Chiesa y Endo se quedan sin hueco.
Carragher no se muerde la lengua
La decisión ha encendido el debate en Inglaterra. En el programa The Overlap, Jamie Carragher fue directo al analizar el rol de ambos en el nuevo Liverpool.
“Liverpool tiene dos jugadores en la plantilla que nunca van a jugar”, lanzó el excentral. “Y con todas estas cuotas, que solo puedes tener 17 jugadores y todo eso. Tienen a Chiesa y Endo. Es como si nunca fueran a tocar el balón”.
El analista de Sky Sports fue todavía más duro con la continuidad del mediocentro japonés este verano: “Endo debería haber sido traspasado. Lo ha hecho muy bien, un poco héroe de culto”. Elogio y sentencia en la misma frase.
Contratos largos, protagonismo corto
Sobre el papel, nada sugiere una ruptura inmediata: Endo tiene contrato hasta 2027 y Chiesa hasta 2028. Sobre el césped, la historia es otra.
El japonés ya vio cómo su peso en el equipo se desplomaba la temporada pasada: solo ocho apariciones en Premier League y una participación testimonial en la Champions. De ser solución de emergencia y favorito de la grada, ha pasado a recurso de fondo de armario.
El caso de Chiesa es distinto, pero igual de preocupante. Su etapa en Anfield ha sido una sucesión de frenazos físicos. Lesiones, recaídas, dudas. Ahora mismo arrastra un problema muscular que no se considera de larga duración, pero ni siquiera esa proximidad al regreso le ha valido para entrar en la lista europea.

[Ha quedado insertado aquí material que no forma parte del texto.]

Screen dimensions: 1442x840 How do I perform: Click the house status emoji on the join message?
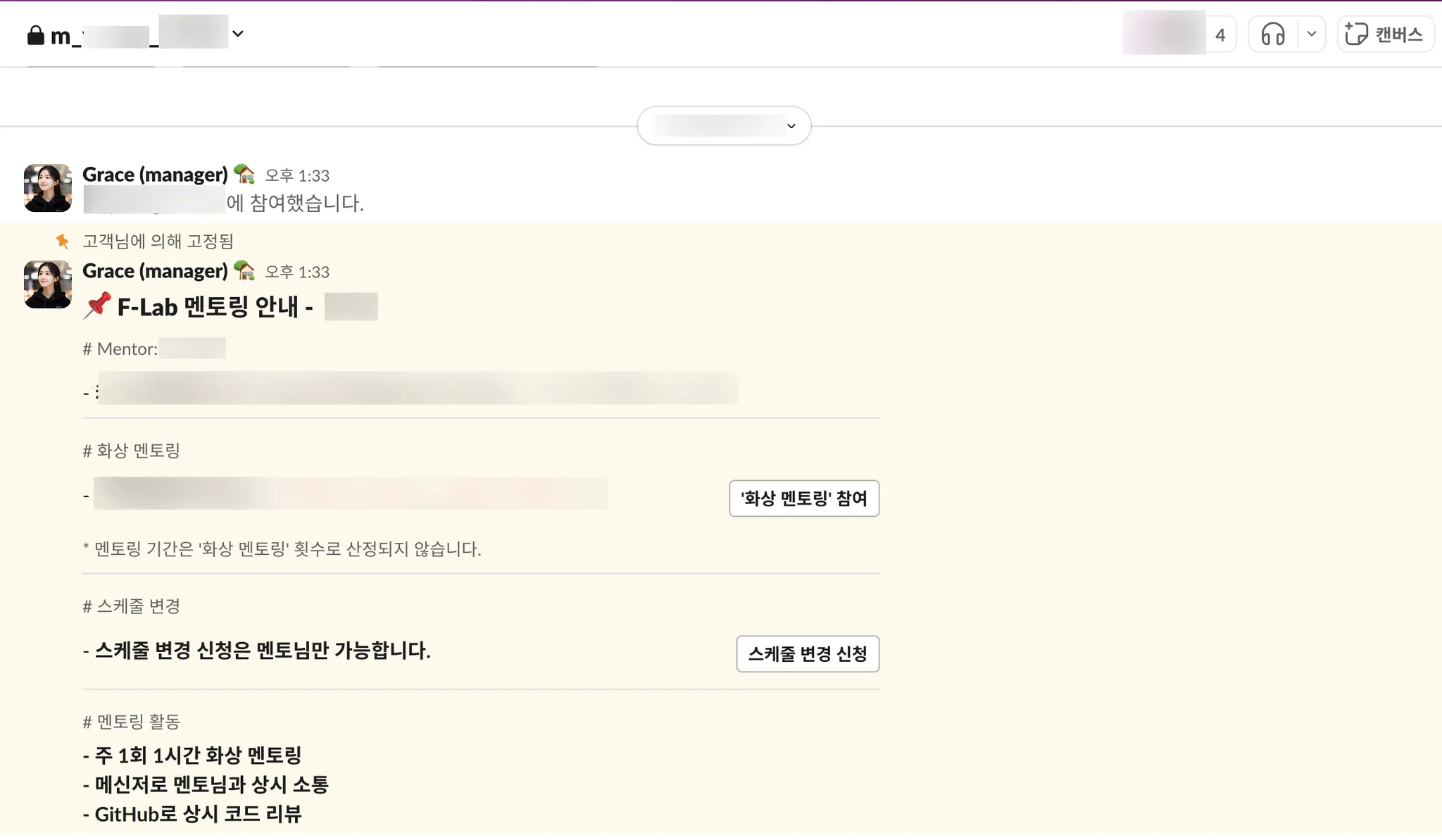coord(244,174)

Iraola ha preferido inscribir a lesionados de largo recorrido como Conor Bradley y Giovanni Leoni antes que a un Chiesa cerca de volver. Pocas decisiones describen mejor el lugar que ocupa hoy el italiano en el proyecto.
Champions sin ellos, copas como refugio
El calendario no espera. Liverpool recibe primero a Ipswich Town en liga el viernes y, acto seguido, abre su exigente fase de liga de Champions ante Atlético de Madrid en Anfield. Después llegarán salidas pesadas a campos de Inter y Fenerbahce. Un escenario grande, sin dos nombres de peso.
Para Chiesa y Endo, el horizonte inmediato se reduce a las competiciones domésticas de copa y a rascar minutos en la rotación cuando la agenda se apriete. Solo una plaga de lesiones y un cambio permitido en la lista podrían reabrirles la puerta de Europa durante la temporada.
Hoy, la realidad es otra: Iraola ha dibujado su Liverpool para la Champions y ellos no están dentro. La pregunta ya no es qué han sido en Anfield, sino si aún tendrán tiempo —y espacio— para volver a ser algo más que un recuerdo incómodo en una plantilla que se mueve hacia adelante.